#### DATA EXCERPTS
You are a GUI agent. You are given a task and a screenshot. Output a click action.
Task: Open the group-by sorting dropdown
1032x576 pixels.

...

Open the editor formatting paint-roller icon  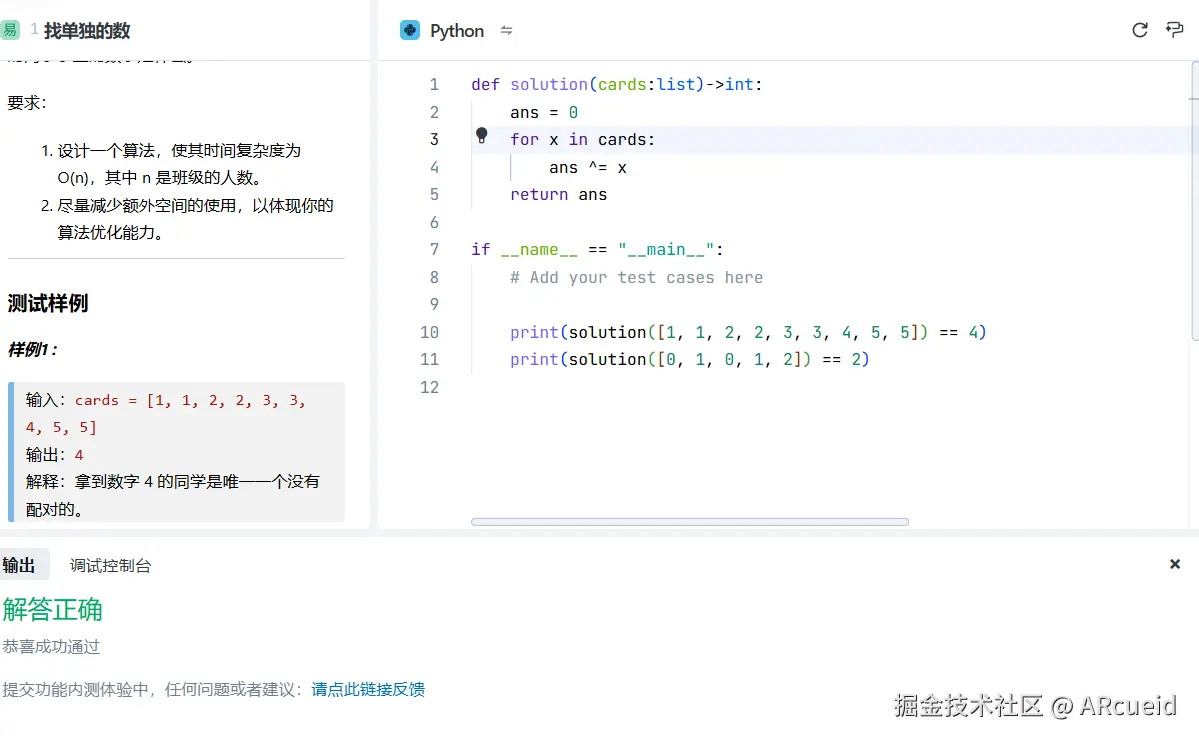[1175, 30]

==

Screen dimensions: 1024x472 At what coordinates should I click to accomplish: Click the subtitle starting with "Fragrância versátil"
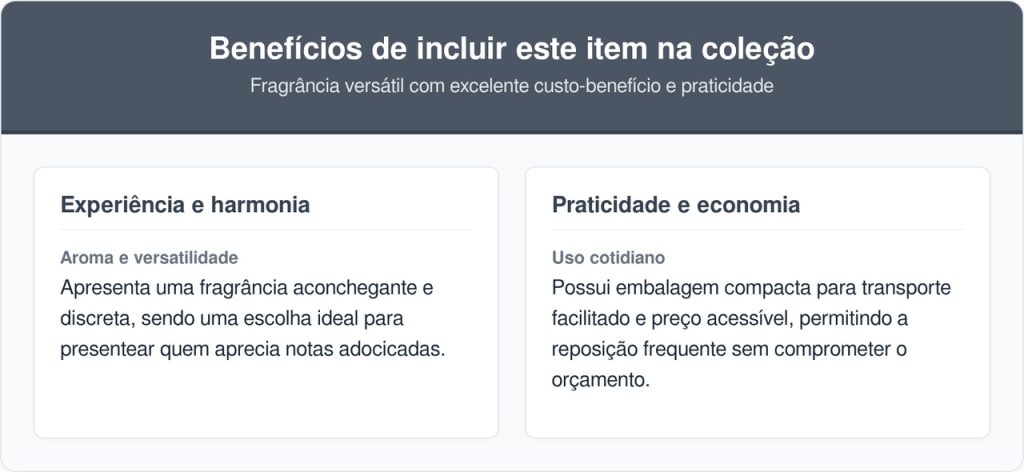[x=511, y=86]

#### ABOUT THIS TASK
Please, from the entries above, set down exactly the lines from the one containing "You are a GUI" through the one containing "1032x576 pixels.", and only those.

#### WRITTEN ANSWER
You are a GUI agent. You are given a task and a screenshot. Output a click action.
Task: Open the group-by sorting dropdown
1032x576 pixels.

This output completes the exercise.